Hallo Klavigen,
in der Realisierung, also der Darstellung / Aufführung wird ein fähiger Interpret natürlich benötigt - und einige Kompositionen fast aller umfangreicheren musikalischen Gattungen erfordern von ihren Interpreten sehr virtuose Fähigkeiten.
Aber mir ging es primär gar nicht um die Probleme, welche die Musik den Interpreten vorsetzt - auch nicht um die Leistung der Interpreten, wenn sie diese Probleme expressiv gelöst haben.
Ich würde die instrumentale Interpretation, die Aufführung, gerne eine ganze Weile außen vor lassen, um mehr auf die "virtuose Musik" selber zu schauen.
Es gibt erstaunlich gute, ja beste Musik, die geradezu überschäumt vor ihrer Virtuosität, die notwendig zur Darstellung ihrer Aussage ist. Am Beispiel des Walkürenritts lässt sich das am einfachsten zeigen: um grimmige Kriegsgöttinnen als Ensemble auftreten zu lassen, wählte Wagner orchestrale und sängerische Virtuosität, und das macht die Szenerie glaubwürdig - ein sanftes Largo mesto hätte das nicht vermocht.
Der Einsatz virtuoser Mittel ist abhängig von dem, was dargestellt oder ausgesagt werden soll.
Manchmal passt das Verhältnis von Aussage und Mitteln nicht: in diesem Sinne ist Liszts "Bearbeitung" (besser gesagt !Aufmotzung") des Schubertschen "Ave Maria" missraten - obwohl sie haarsträubend virtuos ist. Sowas kommt vor :)
Gruß, Rolf
In deinem ersten Satz sprichst du von einigen Kompositionen
fast aller umfangreicheren musikalischen Gattungen, die von ihren Interpreten sehr virtuose Fähigkeiten erfordern.
Vielleicht hast du ja selbst durch die Diskussion deinen Standpunkt und damit auch deine Fragestellung verändert. Ursprünglich wolltest du Beispiel für Musik, die ohne den Virtuosen garnicht darstellbar ist.
Ich behauptete nun, dass sowohl z.b. Bach wie auch die Kinderszenen (dies ist wirklich nur Beispiel, man könte ebenso andere nennen)sehr gut darstellbar sind, ohne dass ein ausgesprochener Virtuose beteiligt ist.

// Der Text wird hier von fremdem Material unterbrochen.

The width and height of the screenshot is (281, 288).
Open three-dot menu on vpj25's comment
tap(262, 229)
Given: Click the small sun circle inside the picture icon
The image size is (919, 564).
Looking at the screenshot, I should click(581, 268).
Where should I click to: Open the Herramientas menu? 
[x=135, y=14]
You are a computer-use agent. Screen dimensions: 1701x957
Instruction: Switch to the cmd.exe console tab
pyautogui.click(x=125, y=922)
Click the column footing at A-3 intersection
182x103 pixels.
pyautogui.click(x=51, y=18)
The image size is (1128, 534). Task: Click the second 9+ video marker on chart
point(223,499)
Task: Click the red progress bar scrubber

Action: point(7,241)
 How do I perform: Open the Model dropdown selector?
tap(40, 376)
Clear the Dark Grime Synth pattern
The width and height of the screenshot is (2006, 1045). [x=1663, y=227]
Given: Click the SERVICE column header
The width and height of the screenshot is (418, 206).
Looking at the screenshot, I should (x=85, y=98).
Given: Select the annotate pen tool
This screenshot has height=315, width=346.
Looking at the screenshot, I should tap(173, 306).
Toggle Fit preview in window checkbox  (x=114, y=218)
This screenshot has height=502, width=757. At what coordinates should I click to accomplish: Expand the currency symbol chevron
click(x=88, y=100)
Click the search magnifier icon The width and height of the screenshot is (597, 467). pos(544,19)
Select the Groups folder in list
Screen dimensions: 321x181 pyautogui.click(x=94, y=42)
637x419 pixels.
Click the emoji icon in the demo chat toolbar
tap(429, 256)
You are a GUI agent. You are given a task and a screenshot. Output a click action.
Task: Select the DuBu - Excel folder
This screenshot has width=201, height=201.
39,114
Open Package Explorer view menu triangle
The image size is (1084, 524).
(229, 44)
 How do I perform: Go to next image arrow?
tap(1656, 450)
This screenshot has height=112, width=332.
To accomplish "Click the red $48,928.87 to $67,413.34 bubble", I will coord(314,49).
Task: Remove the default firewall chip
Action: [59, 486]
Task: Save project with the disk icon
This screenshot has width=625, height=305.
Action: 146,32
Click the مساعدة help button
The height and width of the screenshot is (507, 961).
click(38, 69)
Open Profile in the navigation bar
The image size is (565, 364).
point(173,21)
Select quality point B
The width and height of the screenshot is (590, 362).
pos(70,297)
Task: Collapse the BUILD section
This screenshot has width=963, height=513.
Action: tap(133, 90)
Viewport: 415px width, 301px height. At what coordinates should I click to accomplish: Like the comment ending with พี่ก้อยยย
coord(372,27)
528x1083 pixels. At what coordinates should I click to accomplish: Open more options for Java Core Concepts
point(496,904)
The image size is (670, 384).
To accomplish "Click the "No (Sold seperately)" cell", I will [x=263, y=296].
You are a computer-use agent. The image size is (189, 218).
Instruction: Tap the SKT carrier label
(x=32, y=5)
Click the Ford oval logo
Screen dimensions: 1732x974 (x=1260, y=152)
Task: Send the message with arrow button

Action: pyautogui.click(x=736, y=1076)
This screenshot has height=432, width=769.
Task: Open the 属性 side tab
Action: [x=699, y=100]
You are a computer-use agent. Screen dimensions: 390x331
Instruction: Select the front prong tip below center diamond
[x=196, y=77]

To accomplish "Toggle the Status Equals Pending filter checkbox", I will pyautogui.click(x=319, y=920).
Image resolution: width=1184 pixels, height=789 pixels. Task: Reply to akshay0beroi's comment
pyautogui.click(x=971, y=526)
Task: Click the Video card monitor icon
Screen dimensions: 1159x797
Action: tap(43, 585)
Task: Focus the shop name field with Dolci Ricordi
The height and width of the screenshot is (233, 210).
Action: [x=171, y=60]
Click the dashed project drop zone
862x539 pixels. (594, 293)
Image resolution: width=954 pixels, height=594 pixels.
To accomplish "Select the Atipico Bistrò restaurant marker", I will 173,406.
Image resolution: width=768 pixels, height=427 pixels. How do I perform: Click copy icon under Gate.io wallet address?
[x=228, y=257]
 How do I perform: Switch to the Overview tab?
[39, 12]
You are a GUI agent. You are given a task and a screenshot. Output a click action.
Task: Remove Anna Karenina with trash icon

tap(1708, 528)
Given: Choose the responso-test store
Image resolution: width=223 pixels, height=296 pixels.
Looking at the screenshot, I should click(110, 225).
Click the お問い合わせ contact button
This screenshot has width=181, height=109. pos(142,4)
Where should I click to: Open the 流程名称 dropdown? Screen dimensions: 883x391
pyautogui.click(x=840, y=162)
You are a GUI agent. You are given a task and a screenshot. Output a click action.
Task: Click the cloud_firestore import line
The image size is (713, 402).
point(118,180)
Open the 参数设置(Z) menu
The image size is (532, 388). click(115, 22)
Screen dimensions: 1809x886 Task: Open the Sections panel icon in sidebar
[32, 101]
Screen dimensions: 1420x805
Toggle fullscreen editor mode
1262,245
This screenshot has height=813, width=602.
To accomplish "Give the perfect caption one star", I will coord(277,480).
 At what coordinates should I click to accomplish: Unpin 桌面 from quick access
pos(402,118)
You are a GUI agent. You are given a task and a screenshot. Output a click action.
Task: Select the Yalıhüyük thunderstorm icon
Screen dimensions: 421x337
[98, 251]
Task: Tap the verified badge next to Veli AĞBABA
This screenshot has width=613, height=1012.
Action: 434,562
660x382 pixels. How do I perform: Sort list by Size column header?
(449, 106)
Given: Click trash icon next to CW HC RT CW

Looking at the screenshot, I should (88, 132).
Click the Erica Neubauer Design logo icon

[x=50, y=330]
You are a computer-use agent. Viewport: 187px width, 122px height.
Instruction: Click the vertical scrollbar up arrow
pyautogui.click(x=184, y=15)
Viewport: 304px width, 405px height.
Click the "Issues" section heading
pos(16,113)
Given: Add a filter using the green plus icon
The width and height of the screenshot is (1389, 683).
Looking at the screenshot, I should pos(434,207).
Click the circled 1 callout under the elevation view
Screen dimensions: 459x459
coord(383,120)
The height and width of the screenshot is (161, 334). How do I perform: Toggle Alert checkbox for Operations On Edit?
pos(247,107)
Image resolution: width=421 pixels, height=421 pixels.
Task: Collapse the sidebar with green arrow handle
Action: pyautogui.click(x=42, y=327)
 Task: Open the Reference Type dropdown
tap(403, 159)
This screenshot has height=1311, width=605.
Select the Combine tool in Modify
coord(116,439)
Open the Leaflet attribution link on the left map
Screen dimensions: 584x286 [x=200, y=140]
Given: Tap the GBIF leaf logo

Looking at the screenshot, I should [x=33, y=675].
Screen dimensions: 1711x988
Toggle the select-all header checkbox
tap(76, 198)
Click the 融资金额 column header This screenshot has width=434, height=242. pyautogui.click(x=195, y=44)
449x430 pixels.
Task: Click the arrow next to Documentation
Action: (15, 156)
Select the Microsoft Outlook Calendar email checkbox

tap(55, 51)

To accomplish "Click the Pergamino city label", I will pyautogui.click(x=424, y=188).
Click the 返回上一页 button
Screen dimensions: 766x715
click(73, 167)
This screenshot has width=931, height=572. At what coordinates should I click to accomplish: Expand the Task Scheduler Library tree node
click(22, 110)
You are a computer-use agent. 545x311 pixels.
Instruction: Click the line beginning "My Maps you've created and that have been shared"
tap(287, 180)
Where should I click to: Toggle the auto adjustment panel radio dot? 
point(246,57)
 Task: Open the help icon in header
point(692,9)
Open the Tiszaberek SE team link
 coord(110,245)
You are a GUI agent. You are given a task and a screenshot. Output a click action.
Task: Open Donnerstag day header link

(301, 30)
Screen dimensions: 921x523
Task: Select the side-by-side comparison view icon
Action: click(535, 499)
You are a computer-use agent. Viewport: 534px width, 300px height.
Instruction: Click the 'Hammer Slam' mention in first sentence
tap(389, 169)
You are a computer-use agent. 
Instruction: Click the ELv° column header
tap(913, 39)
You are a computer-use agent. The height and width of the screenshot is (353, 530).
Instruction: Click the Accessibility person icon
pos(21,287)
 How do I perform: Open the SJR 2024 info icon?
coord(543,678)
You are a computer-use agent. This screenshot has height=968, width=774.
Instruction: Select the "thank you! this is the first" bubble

Ich verstehe, dass du gerne die Interpreten weiter ausblenden möchtest aber ich glaube, dass wir dann nicht weiter kommen.
Irgendwie müssen wir uns darüber verständigen, was virtuose und andereseits geniale Musik ist- andere Adjektiva sind gerne möglich - sie wurden ja in mehreren beiträgen bereits genannt.
Ich möchte ein besonders extremes Beispiel nennen:
Das 2. Prelude aus dem Zyklus die 24 preludes von
Chopin.
dieses kurze Stück ist sicher: fremdartig, geheimnisvoll, einzigartig und von einzigartiger Dichte, denn da könnte kein Ton ausgewechselt werden. Es ist wirklich, man kann es so nennen: perfekt-
Ein kleines Meisterwerk. Und obwohl Vergleiche immer hinken, sehe ich eine gewisse Verwandschaft zum Leiermann.
Aber ist das virtuose Musik? Braucht das den Virtuosen?
Ich sage einfach: "Nein",
Denn das kann auch ein Musiwissenschaftler spielen und der versteht vielleicht noch mehr vom inneren Gehalt oder kann jedenfalls davon sprechen.
dein Beispiel mit dem Walkürenritt untermauert ein bischen meine These, dass Virtuosität und temporeiches Geschehen meist Hand in Hand gehen,, oder ?
Der Einsatz virtuoser Mittel sei abhängig von dem, was dargestellt oder ausgesagt werden soll, schreibst du. ICh hatte dich ursprünglich so verstanden, dass virtuose Musik ohne Einsatz der virtuosen Mittel garnicht ausgedrückt werden kann.
Dass manchmal das Verhältnis von Aussage und Mitteln nicht passt kommt ja nicht nur bei Liszt vor, obwohl gerad er schon ein Kandidat ist, den man öfters nennen könnte. Da findet sich nach meiner Meinung allein in den Rhapsodien einiges Aufgemotzte !
Es ist aber prima, dass du auch diese Seite erwähnst. Denn artistisch aufgeblasene Musik wird dann gerade jene leere Virtusosität erzeugen, von der bereits die Rede war.
Insofern könnte wir uns ja einig sein, dass wir solche Musik nicht meinen.
Ich würde eben, wenn es erlaubt ist, gerne diese Grenze herausfinden oder auch jene Parameter, die virtuose Musik von genialer aber nicht virtuoser Musik nach meinem Verständnis abgrenzt.